Au cours de la célébration de l'ordination
épiscopale, la préface eucharistique présente
ainsi la mission des évêques : « Ils offrent
au nom du Christ l'unique sacrifice de la Croix à la table
du banquet pascal ; ils ont à se dévouer au service
du peuple de Dieu pour le nourrir de la Parole et le faire vivre
des sacrements ; ils seront de vrais témoins de la foi et
de la charité, prêts à donner leur vie pour
la gloire de Dieu et le salut du monde, en se conformant au Christ
».
Pour signifier concrètement cette mission,
chaque évêque a une croix pectorale, qu'il porte sur
la poitrine et aussi dans le cœur et dans sa vie donnée
en
« s'engageant à remplir sa charge jusqu'à la
mort » (rituel d'ordination), à la suite du Christ
qui a aimé les siens jusqu'à mourir sur la Croix.

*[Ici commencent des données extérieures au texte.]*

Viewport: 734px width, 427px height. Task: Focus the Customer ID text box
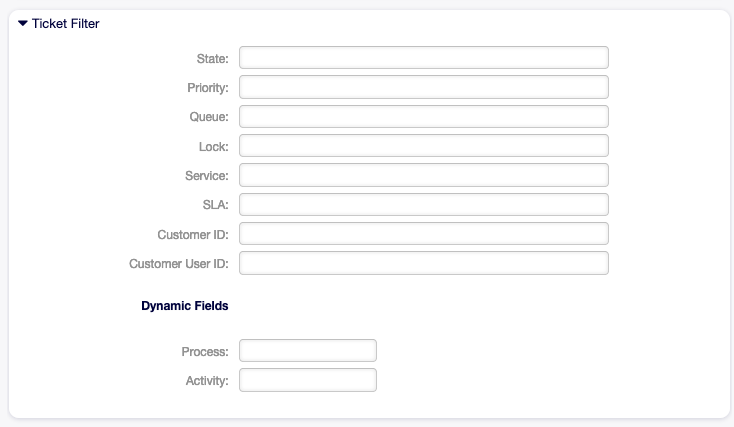point(424,234)
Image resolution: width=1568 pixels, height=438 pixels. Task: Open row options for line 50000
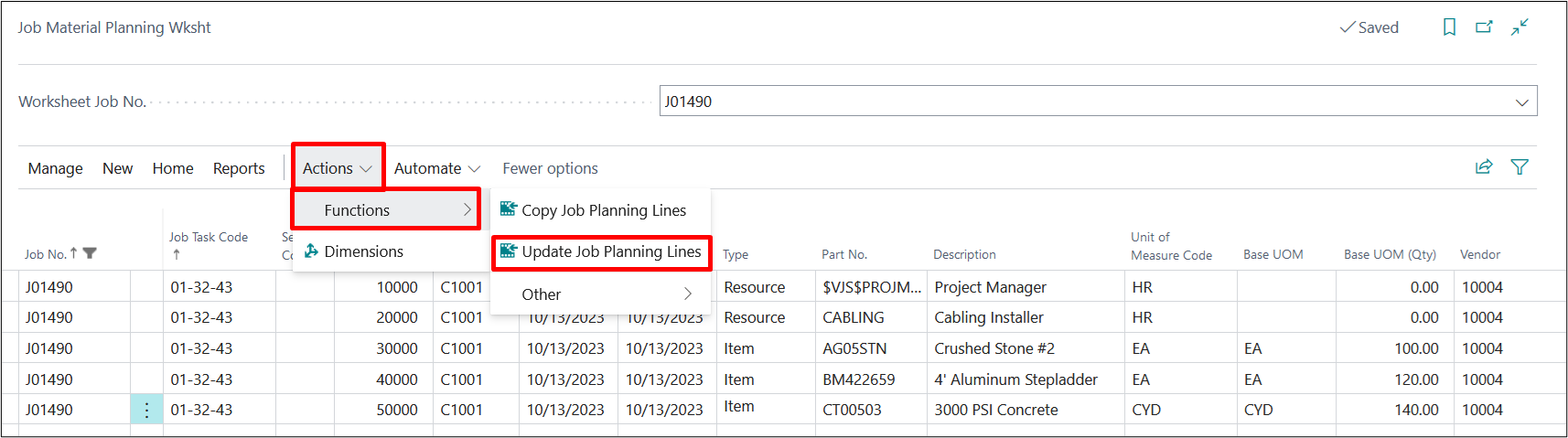(146, 410)
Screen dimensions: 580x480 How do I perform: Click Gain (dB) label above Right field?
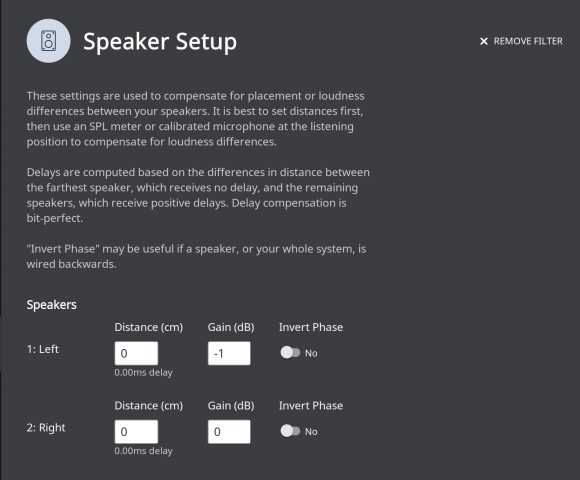pyautogui.click(x=231, y=406)
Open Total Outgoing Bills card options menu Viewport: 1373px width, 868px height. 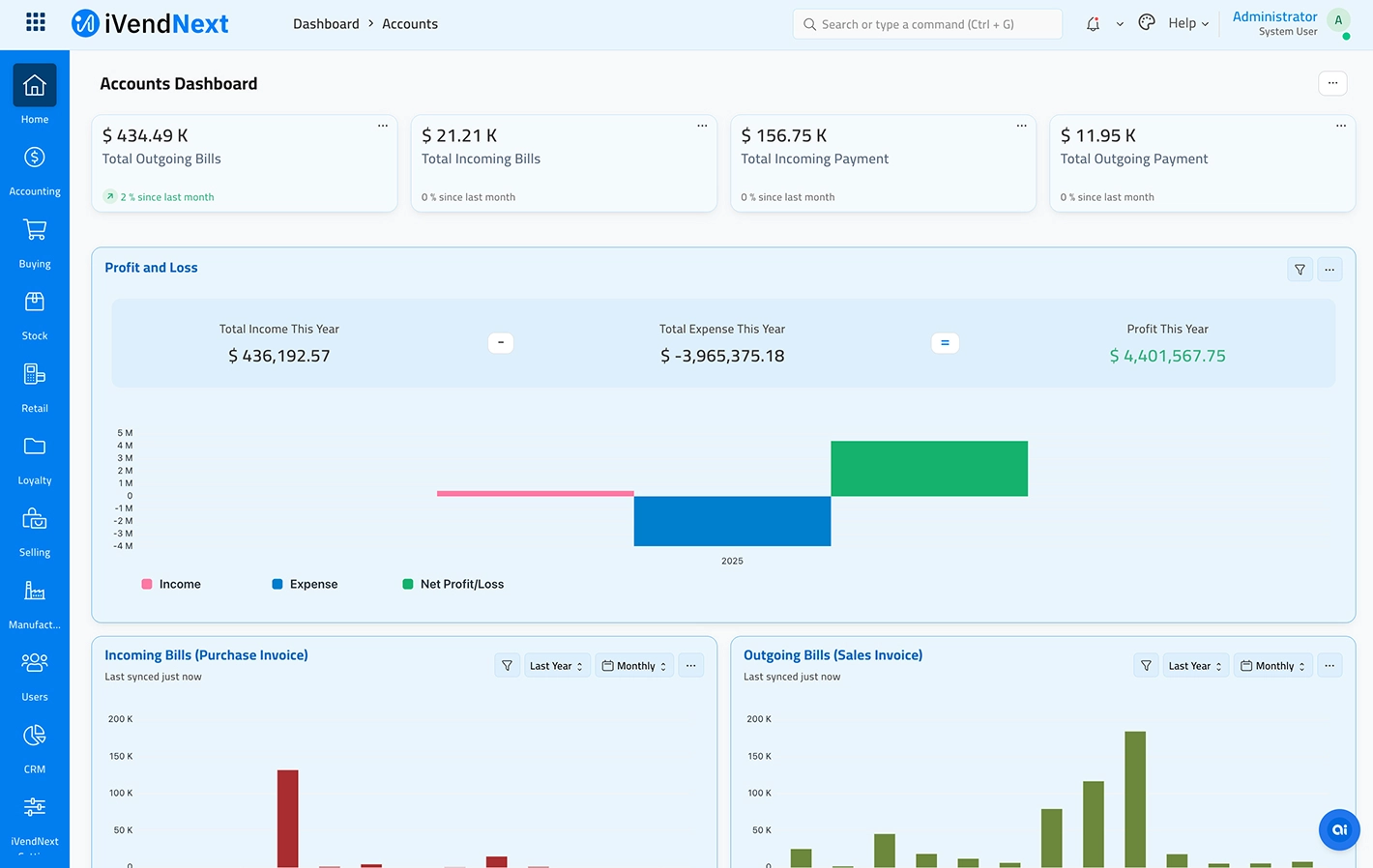tap(383, 126)
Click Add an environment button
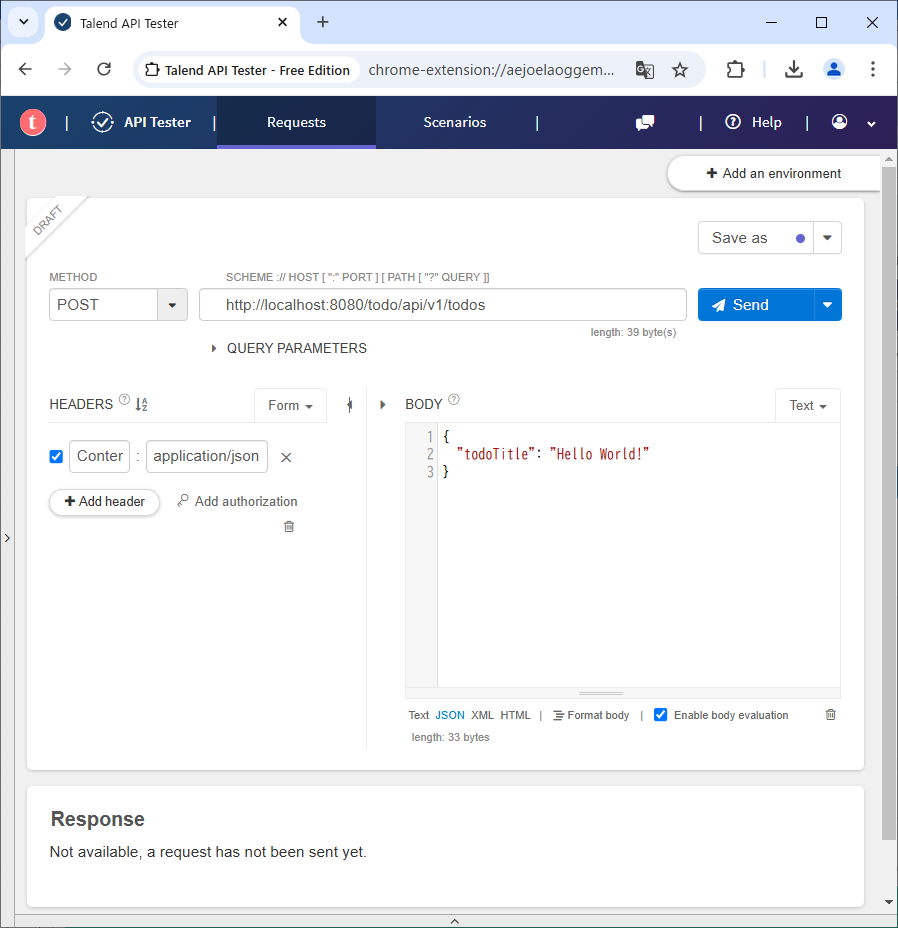 click(773, 173)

Cette croix-ci, que je porte habituellement, symbolise
le Mystère pascal du Christ : son Sacrifice dans la mort
pour la multitude et sa Résurrection qui ouvre à tous
la porte de la Vie.
L'artiste (M. Xavier Rémon-Beauvais, de la
région de Tours) l'a appelée « la croix aux
quatre évangiles ». En effet les branches de la croix
représentent quatre pages d'Évangile : celles où
chacun des quatre évangélistes a décrit la
Passion et la Mort de Jésus. Les quatre clous, qui rappellent
ceux qui ont fixé le Christ sur la Croix, assemblent ces
témoignages singuliers et concordants qui nous disent jusqu'où
est allé l'Amour de Dieu pour nous. Ces récits évangéliques
ont été transmis dans le monde entier par la voix
des douze Apôtres et de leurs successeurs, traversant l'épaisseur
de la croix des hommes de tous les temps.
Mais ni l'artiste ni moi-même n'avions d'emblée
esquissé de signification sur le vide situé au cœur
de la croix entre les pages des évangiles et les clous de
la Passion. J'avais cherché pourtant, sans être satisfait.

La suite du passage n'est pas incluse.